Friday, February 22, 2013

Tomorrow at Hudson Chautauqua

The Hudson Chautauqua is a new phenomenon in town, but the lecture series that has been going on there has so far been excellent. Last month, Hudson Valley historian and raconteur Paul Barrett shared his knowledge of the mansions that once surrounded Lyndhurst during the Gilded Age of Tarrytown. Among the stories and information he shared about the opulent houses that used to be was this remarkable tale of research and serendipitous discovery.

One of the lost mansions of Tarrytown was Millbrook, a blue granite mansion reminiscent of a 17th-century castle. It was built in 1888 and demolished in 1957. From an obscure 1891 article in the New York Times, Barrett learned this previously unknown detail about the once grand mansion. Elihu Vedder (1836-1923), an American Romantic painter and illustrator, had designed a magnificent stained glass window for Millbrook. Measuring 6 feet by 15 feet, the window had dominated the landing of the mansion's main staircase. It depicted a woman drawing aside the curtain of night to reveal the first hint of dawn, and it was entitled Morning.

The second amazing discovery Barrett made was that Morning still existed. In 2008, fifty years after Millbrook had been demolished, Doris Cultraro, a stained glass artist and the owner of DC Studios in Rhinebeck, was asked to restore a large stained glass window for a client in Cold Spring. The client and her husband had purchased the window in 1960 from a salvage yard in Yonkers. They paid $100 for it, hauled it away in a pickup truck, and installed it in a new house they were building. All they knew about the window is what they had been told at the salvage yard: it had been commissioned in the late 19th century for a mansion in Tarrytown which had since been demolished.

Cultraro recognized that the quality and detail of the window was consistent with the work of Louis Comfort Tiffany and the other great studios of the late 19th and early 20th centuries, but she could discover no information about it. Stories about the mystery window appeared in the local papers, and one of these stories came to the attention of Barrett. The article was accompanied by a photograph of the window, and Barrett realized that the window matched the description of Morning in the 1891 article he had discovered about Elihu Vedder.
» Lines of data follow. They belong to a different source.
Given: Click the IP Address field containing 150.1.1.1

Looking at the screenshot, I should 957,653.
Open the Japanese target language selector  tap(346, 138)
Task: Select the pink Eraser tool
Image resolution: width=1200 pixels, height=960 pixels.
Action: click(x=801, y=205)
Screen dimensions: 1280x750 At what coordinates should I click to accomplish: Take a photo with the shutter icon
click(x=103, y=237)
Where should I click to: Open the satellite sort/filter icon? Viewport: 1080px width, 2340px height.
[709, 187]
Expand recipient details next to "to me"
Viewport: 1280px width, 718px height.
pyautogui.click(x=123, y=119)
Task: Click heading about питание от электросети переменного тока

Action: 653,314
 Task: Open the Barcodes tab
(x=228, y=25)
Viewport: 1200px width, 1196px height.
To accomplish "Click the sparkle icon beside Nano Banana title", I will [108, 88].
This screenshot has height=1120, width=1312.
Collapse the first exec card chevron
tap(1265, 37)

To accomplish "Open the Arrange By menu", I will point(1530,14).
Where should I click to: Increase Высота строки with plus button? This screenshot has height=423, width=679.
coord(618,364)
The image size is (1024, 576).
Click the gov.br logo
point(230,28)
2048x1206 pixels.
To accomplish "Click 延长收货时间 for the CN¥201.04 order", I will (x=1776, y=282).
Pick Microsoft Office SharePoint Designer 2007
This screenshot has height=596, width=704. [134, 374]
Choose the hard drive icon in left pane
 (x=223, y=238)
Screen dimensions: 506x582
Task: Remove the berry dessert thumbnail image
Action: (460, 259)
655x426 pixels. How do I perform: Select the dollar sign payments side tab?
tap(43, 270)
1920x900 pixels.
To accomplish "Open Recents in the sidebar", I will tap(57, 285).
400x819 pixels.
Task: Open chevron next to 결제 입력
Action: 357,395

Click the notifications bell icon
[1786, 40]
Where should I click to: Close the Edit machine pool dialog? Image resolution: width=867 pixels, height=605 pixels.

Barrett contacted Cultraro, and, in Barrett's own words, "after more than fifty years, the window and its provenance were reunited."

Tomorrow, Saturday, February 23, Cultraro will be at the Hudson Chautauqua to tell, with slides, the intriguing story of the discovery and restoration of Morning. Samples of the original glass and custom-made replacement glass will be on display. The event begins at 3 p.m., and attendees are advised to come early to ensure getting a seat. The Hudson Chautauqua is located at 49A Eighth Street.